INSTRUCTIONS TO FOLLOW:
Copy the stretch of the post about WorkflowMax and Twitter from "Getting support for" through "spurred into action.", word for word.

The WorkflowMax social media department in action.

What I found was silence. In fact, the WFM team hadn’t tweeted anything for close to three weeks! Yet Xero CEO Rod Drury had only recently declared how essential was the use Twitter account during times of outage.

A number of users had taken to Twitter to ask the same question – is there a problem with WorkflowMax at the moment? – and were getting the same response, or lack thereof.

This in itself, however, is a great example of the value of Twitter. Although there was no response at all from the WorkflowMax team at this point, at least I knew that others were having the same problems as us.

Still, this lack of interaction from the WorkflowMax team was enough to break the naively over-enthusiastic heart of a new recruit like myself. Maybe this whole thing isn’t all it’s cracked up to be?

But this is where the story takes a turn for the better, because believe it or not, this tale isn’t about calling out WorkflowMax for their lack of Twitter engagement. Rather it’s about what a difference this new way of operating actually makes.

I wasn’t about to let my fervour for the new paradigm be crushed by this radio silence! So I tweeted:

This was my attempt at igniting some action! For the uninitiated (and I say that with no condescension at all, given my background) the @names in the tweet are ‘mentions’. They are the Twitter handles of other users, and in this example their identities should be obvious. By using them in a tweet like this, it specifically alerts the people concerned about this message. So this was an explicit shout out to Xero, WorkflowMax and Rod Drury himself. Why not shoot for the top? He set the goal posts after all!

I soon received a response from our partners at FGS. Then not long after that, a reply from WorkflowMax themselves!

By this stage, things had pretty much righted themselves, so I let them know it was all good again. And the Twitter updates kept flowing from WorkflowMax. I couldn’t be sure, but was it anything to do with my tweets? I may never know. But to be sure I got my message across, I thought a follow up was required:

The short link was to the Rod Drury article. I was pretty high on my own success by this time so perhaps I was being a little cheeky. But they might as well know why I thought it mattered.

Then a couple of hours later, it happened. A tweet from the CEO himself!

In the space of only a few hours, my query had made it all the way to the top. I like to think that it it also resulted in some action behind the scenes, but perhaps I’m getting a little too full of myself.

Getting support for our old system could often take a while.

This is the point – has there ever been a time when it’s been this easy to interact with your software vendor and get action? We had a problem and were able to find out almost immediately that others were experiencing the same thing. And we did it without having to sit on hold for 20 minutes. Sure, in this story, the WorkflowMax team weren’t as proactive as they could have been. But all we had to do was agitate a little – a few characters in a tweet – and they were spurred into action.

And has there ever been a time when a CEO can be this accessible to the unwashed masses – if he or she chooses? This was, in truth, a relatively minor issue. I was having a little fun, and there was no need really for a personal response. It was only three words from Rod Drury – but it meant the world! A small gesture that probably took a few seconds, results in an immensely more satisfied customer. It’s win-win. This is what it’s all about – customer and vendor working together in collaboration.

Twitter isn’t simply an optional luxury in a cloud based strategy. It’s becoming an indispensable business tool – for any business, regardless of their systems. And I say this not as some gen-y attention junkie who tweets as instinctively as breathing, but rather as a forty-something manager of an accounting practice who had never used any form of social networking 12 months ago. If I can get this, anyone can. And of course I haven’t discussed here at all the fact that we can use Twitter in the same way as Xero – conversation with our clients – to build and enhance our own brand. Chalk this one up as another lesson learned.

Thanks to the WorkflowMax team, and thanks to Rod Drury.

ENTRIES PROVIDED:
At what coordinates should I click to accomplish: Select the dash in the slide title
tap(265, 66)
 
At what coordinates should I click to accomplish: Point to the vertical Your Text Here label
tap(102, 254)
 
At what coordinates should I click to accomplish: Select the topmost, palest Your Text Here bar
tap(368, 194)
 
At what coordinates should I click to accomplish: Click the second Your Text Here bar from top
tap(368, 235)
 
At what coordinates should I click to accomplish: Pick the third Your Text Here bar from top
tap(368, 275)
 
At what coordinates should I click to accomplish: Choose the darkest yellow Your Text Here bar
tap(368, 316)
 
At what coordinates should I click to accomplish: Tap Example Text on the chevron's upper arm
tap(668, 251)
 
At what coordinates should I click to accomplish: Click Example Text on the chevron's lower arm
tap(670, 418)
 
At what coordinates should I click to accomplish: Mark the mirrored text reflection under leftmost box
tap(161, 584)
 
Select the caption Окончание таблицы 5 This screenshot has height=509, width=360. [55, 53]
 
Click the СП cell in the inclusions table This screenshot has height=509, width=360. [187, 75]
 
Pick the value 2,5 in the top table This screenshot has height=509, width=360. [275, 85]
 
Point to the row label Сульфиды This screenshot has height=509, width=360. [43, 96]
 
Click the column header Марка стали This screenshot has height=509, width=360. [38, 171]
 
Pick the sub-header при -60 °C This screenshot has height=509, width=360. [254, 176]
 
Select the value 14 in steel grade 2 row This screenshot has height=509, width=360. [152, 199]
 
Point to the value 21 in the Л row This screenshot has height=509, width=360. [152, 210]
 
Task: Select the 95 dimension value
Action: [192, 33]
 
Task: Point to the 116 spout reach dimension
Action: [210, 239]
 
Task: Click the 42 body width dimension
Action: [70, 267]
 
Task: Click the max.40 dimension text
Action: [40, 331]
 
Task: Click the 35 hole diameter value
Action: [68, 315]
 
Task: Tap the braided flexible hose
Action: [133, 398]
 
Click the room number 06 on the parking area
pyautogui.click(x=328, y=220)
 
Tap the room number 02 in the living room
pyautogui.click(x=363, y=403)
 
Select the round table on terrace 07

PROBLEM SOLUTION:
Getting support for our old system could often take a while.

This is the point – has there ever been a time when it’s been this easy to interact with your software vendor and get action? We had a problem and were able to find out almost immediately that others were experiencing the same thing. And we did it without having to sit on hold for 20 minutes. Sure, in this story, the WorkflowMax team weren’t as proactive as they could have been. But all we had to do was agitate a little – a few characters in a tweet – and they were spurred into action.